[Available data]

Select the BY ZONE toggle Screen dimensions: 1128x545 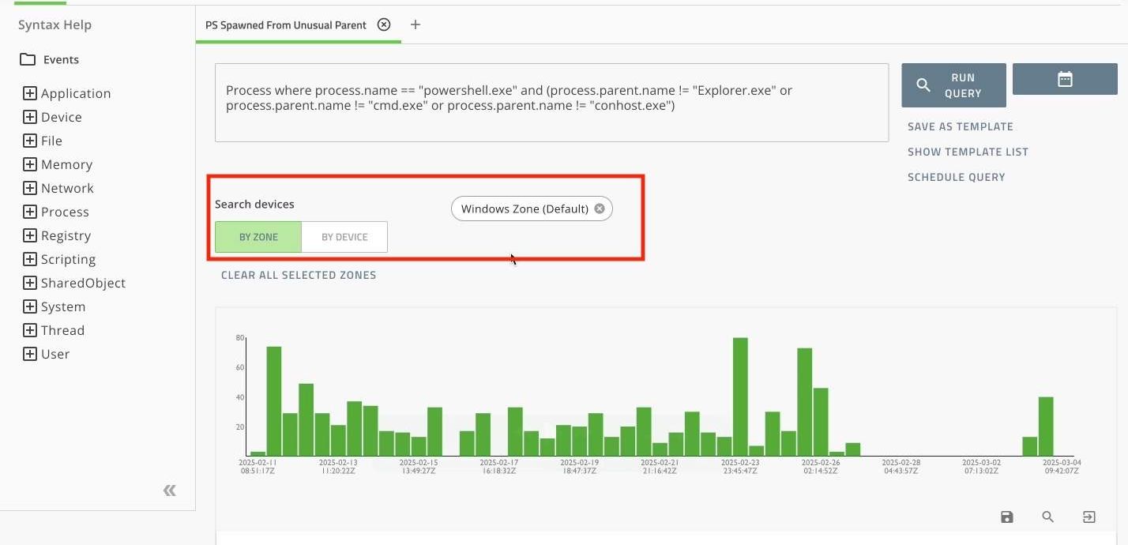(x=258, y=237)
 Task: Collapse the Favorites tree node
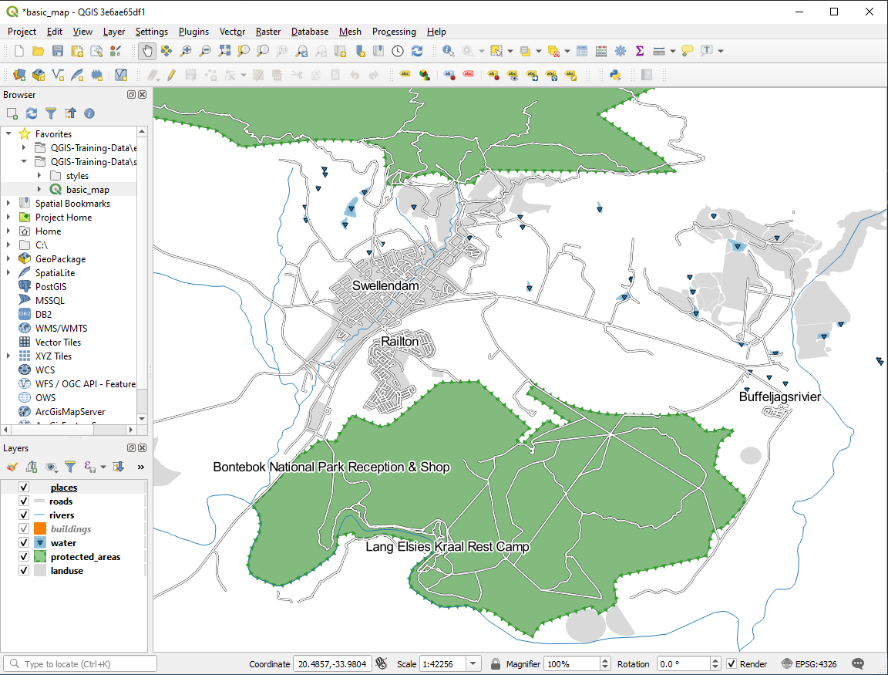tap(8, 134)
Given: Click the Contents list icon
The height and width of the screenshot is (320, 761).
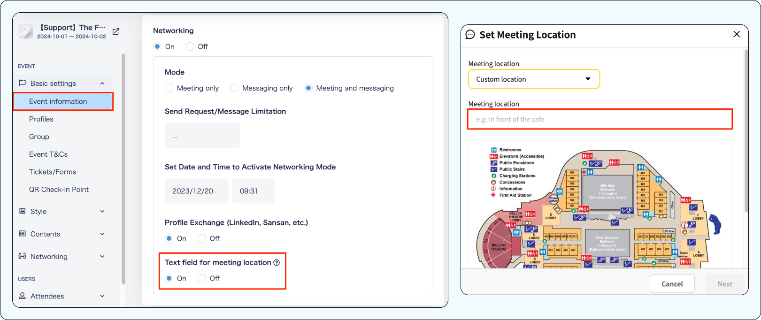Looking at the screenshot, I should pos(22,234).
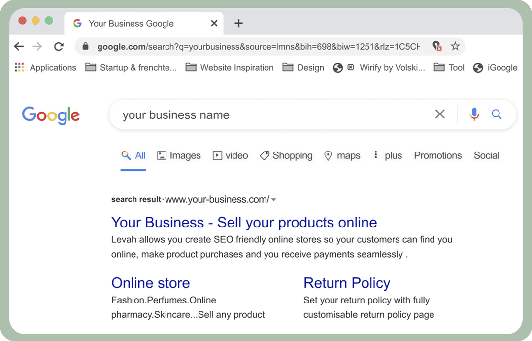This screenshot has width=532, height=341.
Task: Switch to the Images search tab
Action: [x=179, y=155]
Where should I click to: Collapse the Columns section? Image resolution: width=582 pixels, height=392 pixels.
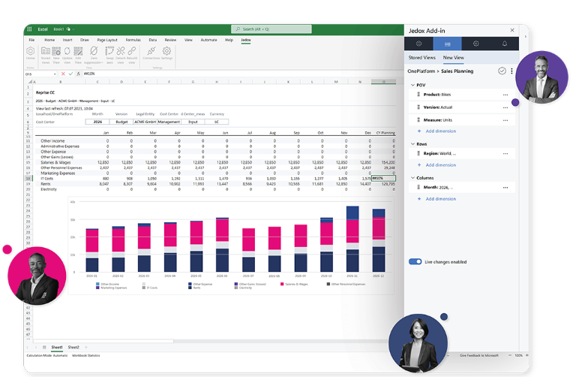click(412, 178)
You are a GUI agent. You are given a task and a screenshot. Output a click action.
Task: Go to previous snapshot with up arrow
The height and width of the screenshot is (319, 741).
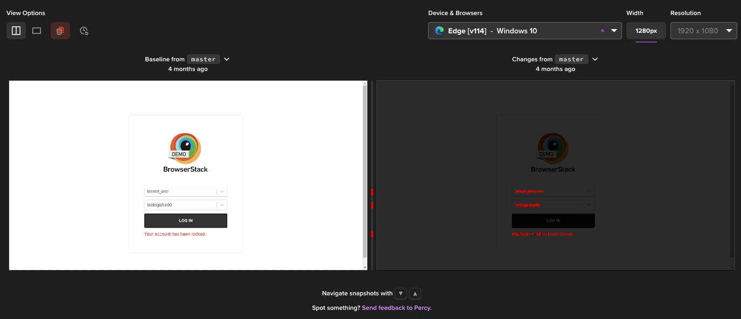click(415, 293)
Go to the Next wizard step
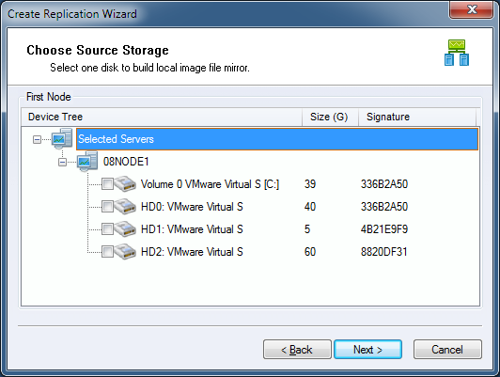This screenshot has width=500, height=377. [x=367, y=349]
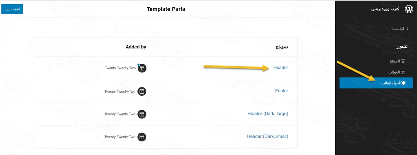The image size is (417, 155).
Task: Click the نموذج column header
Action: tap(282, 47)
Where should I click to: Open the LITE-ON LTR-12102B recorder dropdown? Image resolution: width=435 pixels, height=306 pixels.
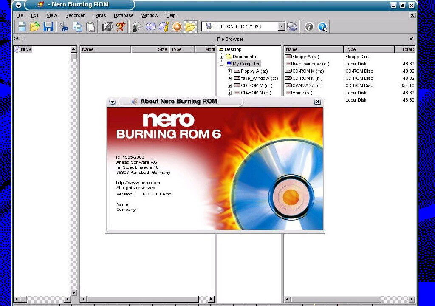(x=281, y=26)
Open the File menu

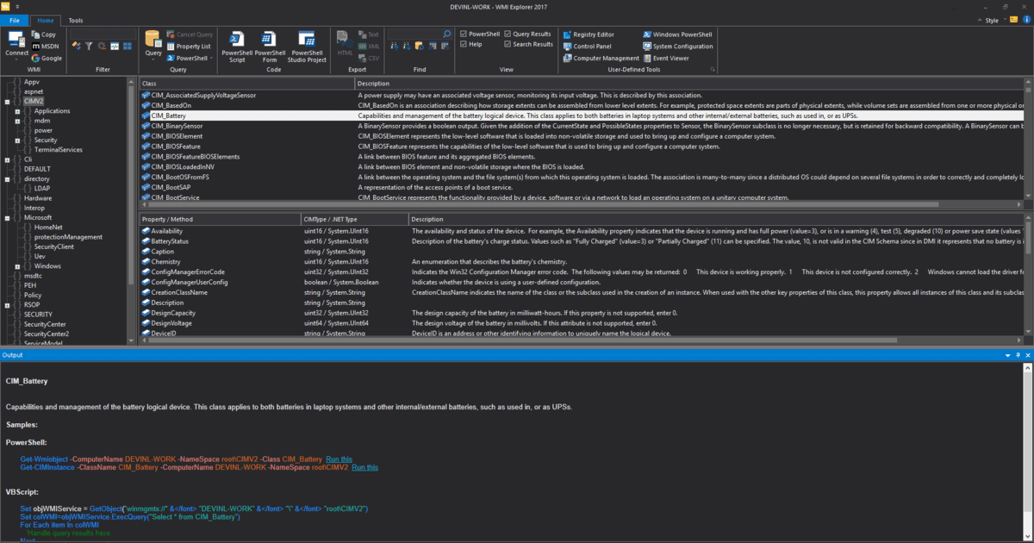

[/Available data]

Task brief:
Give again, unchanged, only the lines from the line containing "You are a GUI" to the last line of the records above. Pictures do not belong in the copy.

Result for this exercise:
You are a GUI agent. You are given a task and a screenshot. Output a click action.
Task: Go to previous snapshot with up arrow
The height and width of the screenshot is (319, 741).
click(415, 293)
Go to the Next wizard step
This screenshot has width=500, height=377. [x=367, y=349]
The image size is (417, 155).
Task: Click the نموذج column header
Action: tap(282, 47)
Where should I click to: Open the LITE-ON LTR-12102B recorder dropdown? Image resolution: width=435 pixels, height=306 pixels.
(x=281, y=26)
Open the File menu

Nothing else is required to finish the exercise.